Despite the availability of IMDSv2 since late 2019, many legacy instances and misconfigured auto-scaling groups still run IMDSv1—leaving the request-url-http-3A-2F-2F169.254.169.254-2Flatest-2Fmeta data-2Fiam-2Fsecurity credentials-2F endpoint wide open.
: The request includes the path to the IAM security credentials. The metadata service uses the instance's identity to determine which IAM roles are attached to the instance.
The URL provided refers to the . Purpose and Function
This is the most impactful and straightforward mitigation. By setting the http_tokens option to required on your EC2 instances (or in launch templates and Auto Scaling groups), you completely disable IMDSv1. This forces all metadata requests to use the session-oriented IMDSv2, effectively neutralizing the vast majority of SSRF-based credential theft attacks. AWS makes this configuration available via the AWS Console, CLI, SDKs, and infrastructure-as-code tools like Terraform.
Even with protections in place, you should monitor for attempts to access the metadata endpoint. Despite the availability of IMDSv2 since late 2019,
If a web application on the instance makes HTTP requests based on user input (e.g., fetch(user_provided_url) ), an attacker can supply http://169.254.169.254/latest/meta-data/iam/security-credentials/ and steal the instance’s IAM keys.
Thus http%3A%2F%2F → http://
169.254.169.254 is a special reserved for metadata services. It is not reachable from the public internet — only from within the virtual network of the cloud provider or from the instance itself.
IMDSv2's token-based authentication provides protection against a range of threats, including misconfigured open website application firewalls (WAFs), reverse proxies, and unpatched SSRF vulnerabilities, all of which can be exploited against IMDSv1. By default, both IMDSv1 and IMDSv2 are often enabled for backward compatibility. However, AWS strongly recommends enforcing IMDSv2-only mode as a security best practice. The URL provided refers to the
| Feature | IMDSv1 | IMDSv2 | | :--- | :--- | :--- | | | None. Simple GET requests. | Session-based tokens required. | | SSRF Protection | Highly vulnerable. | Resilient against basic SSRF. | | Request Method | GET | PUT for token, GET for data. | | Defense in Depth | Low. | High (adds multiple barriers). | | AWS Recommendation | Legacy, not recommended. | Best practice and standard. |
Protecting your cloud infrastructure requires a defense-in-depth approach. Transition to IMDSv2
This URL represents one of the most critical security touchpoints in cloud computing. To the untrained eye, it looks like a string of random numbers; to a security professional, it’s a high-stakes gateway to an organization's AWS infrastructure.

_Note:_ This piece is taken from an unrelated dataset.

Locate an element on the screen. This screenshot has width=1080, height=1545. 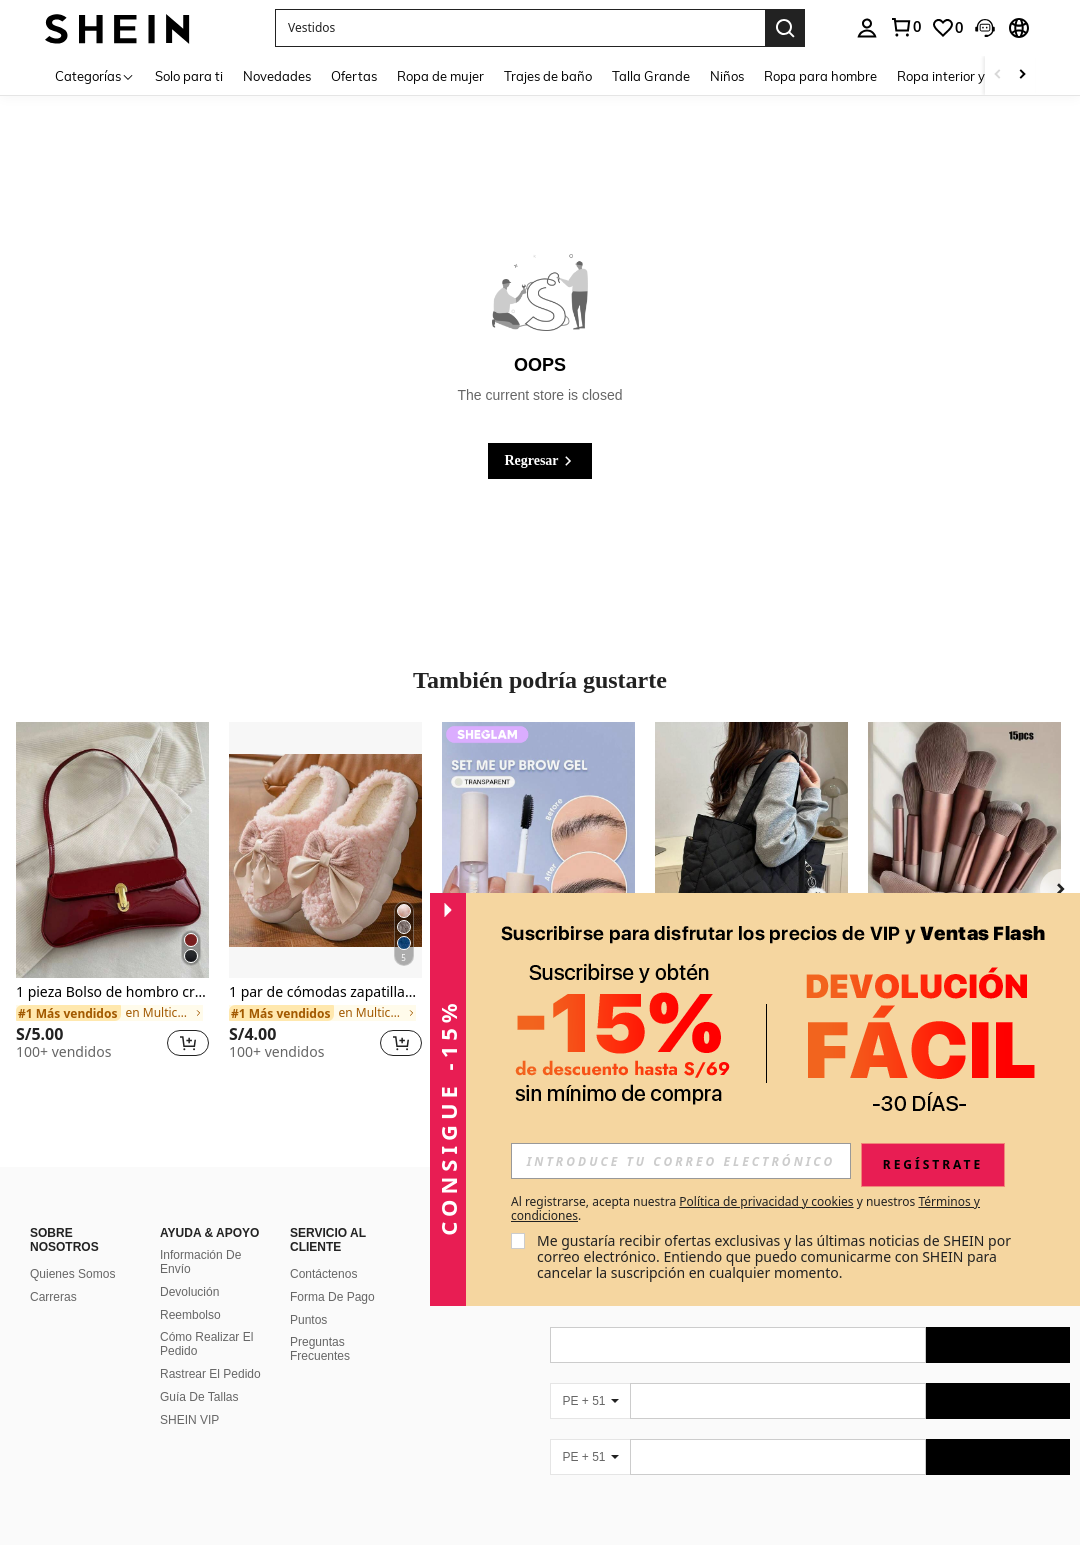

: Since the metadata service uses HTTP (not HTTPS), it's essential that this communication happens within a trusted network (like the EC2 instance's local network). AWS ensures this by only making the metadata service accessible from within the instance. This forces all metadata requests to use the
: With these temporary credentials, the instance can securely access AWS resources as permitted by the IAM role.

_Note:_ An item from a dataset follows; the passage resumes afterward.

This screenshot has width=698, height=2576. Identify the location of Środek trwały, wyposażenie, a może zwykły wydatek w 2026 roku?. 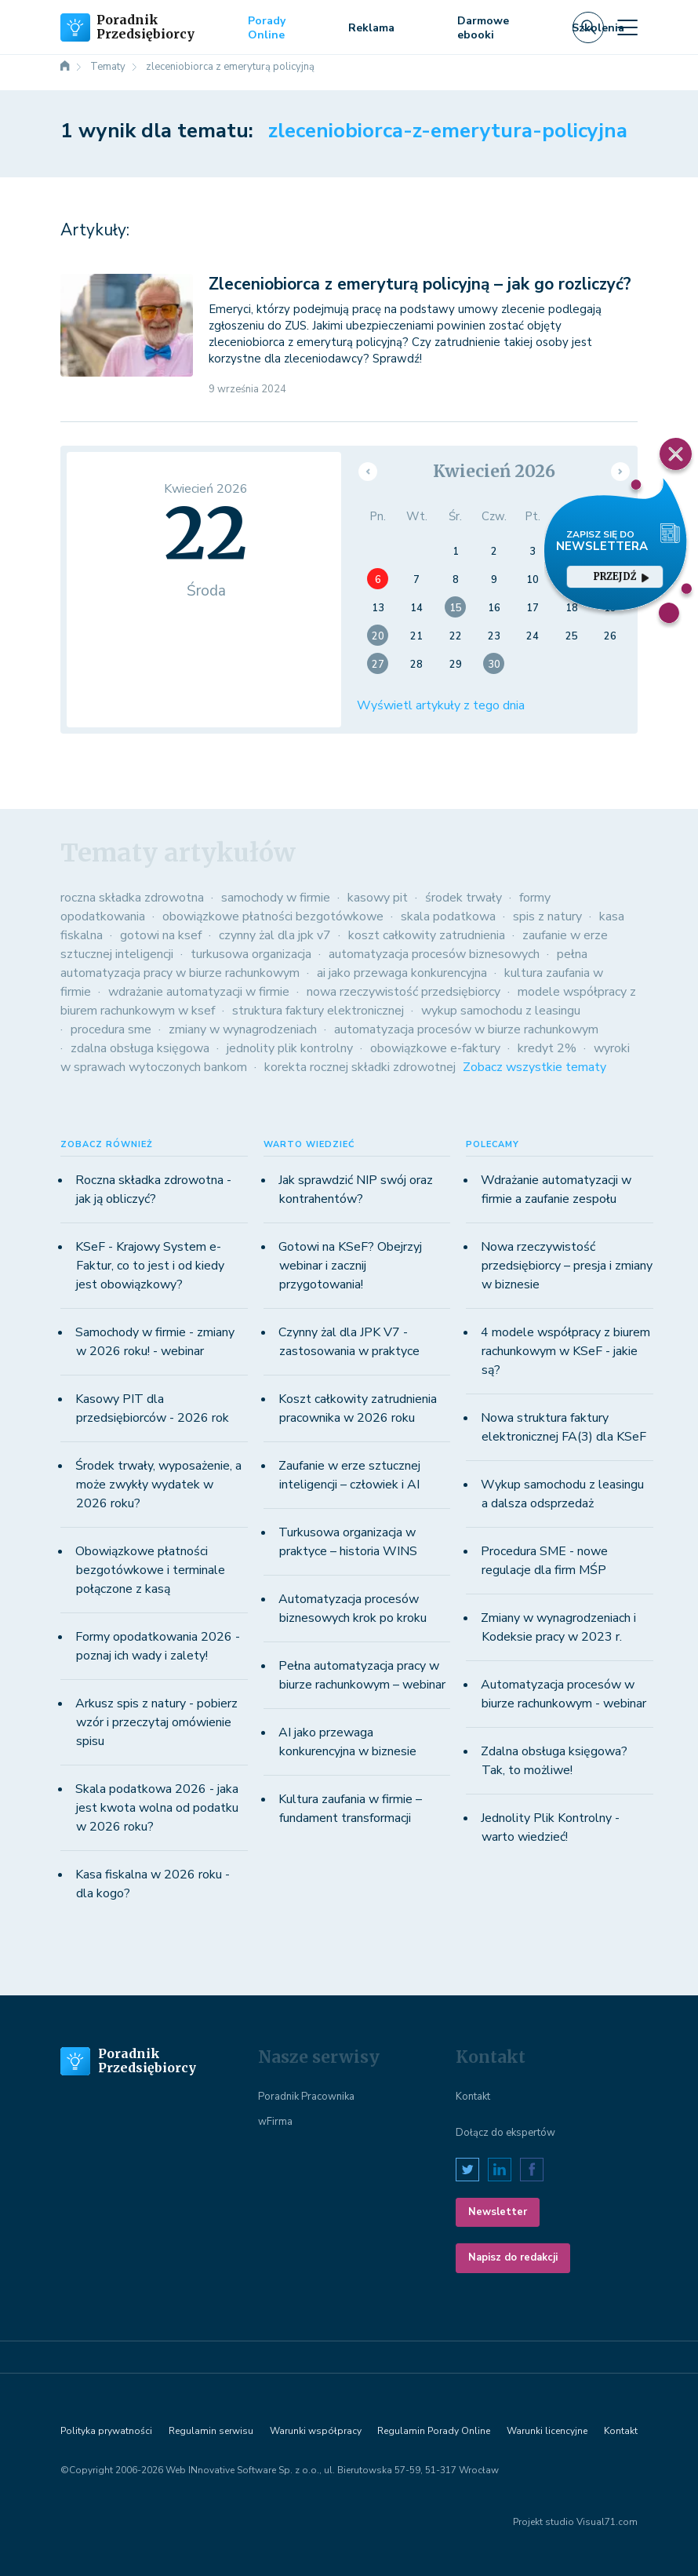
(158, 1484).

, attackers stole sensitive IAM credentials. For a detailed breakdown of the incident, visit Capital One Data Breach: What Happened, Impact, and Lessons
The use of URL encoding (e.g., %3A for : , %2F for / ) is a standard evasion technique used to bypass Web Application Firewalls (WAFs) or input sanitization logic that might be looking for the string 169.254.169.254 in plaintext.